Excerpted text:
########

What to say when addressing underperformance

Have a clear, direct conversation about performance gaps with your team member. Fill in your details below, copy the prompt, and paste it into ChatGPT, Claude, or Gemini.

Addressing underperformance is one of the most difficult conversations a manager has to have, and one of the most common ones that gets avoided until the situation deteriorates. Avoidance tends to make the eventual conversation harder, not easier, because issues have compounded and the employee often feels blindsided.

The most effective underperformance conversations are clear about the specific gap, not global assessments of character or capability. They name the expected standard, the current reality, and the support available. And they give a specific timeline for reassessment. The goal of the conversation is a shared understanding and a plan, not an emotional confrontation.

Fill in what the performance gap is, who you are speaking with, and what outcome you want. The prompt below will write a manager's script for having this conversation professionally.

Fill in your details

Your prompt

You are helping me address underperformance with a team member. Here are the details:

My role: [MY_ROLE]
Team member: [TEAM_MEMBER]
The performance gap: [PERFORMANCE_GAP]
What I have already tried: [PREVIOUS_STEPS]
What I need to see: [EXPECTATIONS]
Timeline: [TIMELINE]

Write a script for a direct, professional performance conversation. Include: how to open without easing in too long, how to describe the gap clearly with examples, how to explain what I need to see and by when, and how to close with a clear next step (whether that is a performance plan or an agreement to check in).

Copy this prompt and paste it into ChatGPT, Claude, Gemini, or any AI tool.

Tips for this conversation

  • 1Do not soften the message so much that the person does not understand the seriousness.
  • 2Have specific examples ready. Vague performance feedback is easy to dismiss.
  • 3Document the conversation in writing after. Send a follow-up email summarizing what was agreed.

########

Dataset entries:

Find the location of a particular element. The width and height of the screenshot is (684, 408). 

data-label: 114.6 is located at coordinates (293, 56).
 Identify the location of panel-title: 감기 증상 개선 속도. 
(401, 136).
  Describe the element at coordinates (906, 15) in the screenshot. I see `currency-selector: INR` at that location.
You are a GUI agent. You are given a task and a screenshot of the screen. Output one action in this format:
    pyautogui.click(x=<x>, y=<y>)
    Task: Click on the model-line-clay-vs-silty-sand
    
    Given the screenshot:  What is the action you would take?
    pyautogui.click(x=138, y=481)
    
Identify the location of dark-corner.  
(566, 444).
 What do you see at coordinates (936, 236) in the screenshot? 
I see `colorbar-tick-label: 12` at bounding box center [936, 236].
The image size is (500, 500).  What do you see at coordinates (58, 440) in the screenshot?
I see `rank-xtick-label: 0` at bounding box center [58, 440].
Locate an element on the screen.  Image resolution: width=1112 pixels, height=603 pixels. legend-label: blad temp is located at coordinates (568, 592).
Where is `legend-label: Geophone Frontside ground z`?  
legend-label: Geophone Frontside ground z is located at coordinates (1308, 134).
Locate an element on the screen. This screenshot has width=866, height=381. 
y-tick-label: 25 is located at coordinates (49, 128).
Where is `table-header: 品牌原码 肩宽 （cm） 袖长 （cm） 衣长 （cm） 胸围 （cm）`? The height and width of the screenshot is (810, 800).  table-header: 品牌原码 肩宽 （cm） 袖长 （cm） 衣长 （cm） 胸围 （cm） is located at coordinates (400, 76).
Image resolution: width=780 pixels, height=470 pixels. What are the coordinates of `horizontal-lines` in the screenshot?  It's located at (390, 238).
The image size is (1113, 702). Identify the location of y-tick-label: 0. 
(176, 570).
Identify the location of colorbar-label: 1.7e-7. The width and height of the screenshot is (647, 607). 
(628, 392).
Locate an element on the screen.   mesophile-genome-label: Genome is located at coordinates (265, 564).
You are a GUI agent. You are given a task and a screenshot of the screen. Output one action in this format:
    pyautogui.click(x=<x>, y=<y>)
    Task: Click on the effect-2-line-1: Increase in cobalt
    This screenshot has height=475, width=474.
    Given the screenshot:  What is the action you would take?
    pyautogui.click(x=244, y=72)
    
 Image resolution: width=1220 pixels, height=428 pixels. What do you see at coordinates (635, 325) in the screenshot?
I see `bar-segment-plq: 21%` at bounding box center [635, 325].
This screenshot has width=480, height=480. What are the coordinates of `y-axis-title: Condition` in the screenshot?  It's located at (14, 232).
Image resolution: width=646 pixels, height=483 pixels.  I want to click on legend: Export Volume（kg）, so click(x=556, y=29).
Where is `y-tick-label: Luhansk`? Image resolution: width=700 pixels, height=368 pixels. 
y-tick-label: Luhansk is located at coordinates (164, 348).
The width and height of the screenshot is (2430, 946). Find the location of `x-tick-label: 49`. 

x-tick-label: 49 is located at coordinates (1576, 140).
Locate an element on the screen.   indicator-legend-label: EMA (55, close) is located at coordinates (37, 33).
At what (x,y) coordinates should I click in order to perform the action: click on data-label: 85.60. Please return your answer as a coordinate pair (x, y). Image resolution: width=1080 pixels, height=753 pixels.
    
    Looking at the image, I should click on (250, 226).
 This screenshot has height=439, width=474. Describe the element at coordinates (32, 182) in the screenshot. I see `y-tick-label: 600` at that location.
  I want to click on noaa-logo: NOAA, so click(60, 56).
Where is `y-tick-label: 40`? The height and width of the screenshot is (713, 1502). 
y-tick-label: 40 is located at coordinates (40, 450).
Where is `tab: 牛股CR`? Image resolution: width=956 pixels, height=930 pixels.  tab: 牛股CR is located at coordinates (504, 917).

########

Task goal:
Answer from the underperformance guide:
(a) What three things do the most effective underperformance conversations name?
(b) According to the guide, why does avoidance make the eventual conversation harder?
(c) What should be sent after the conversation?
The listing is not needed for any of this.

Answer to the exercise:
(a) The expected standard, the current reality, and the support available.
(b) Because issues have compounded and the employee often feels blindsided.
(c) A follow-up email summarizing what was agreed.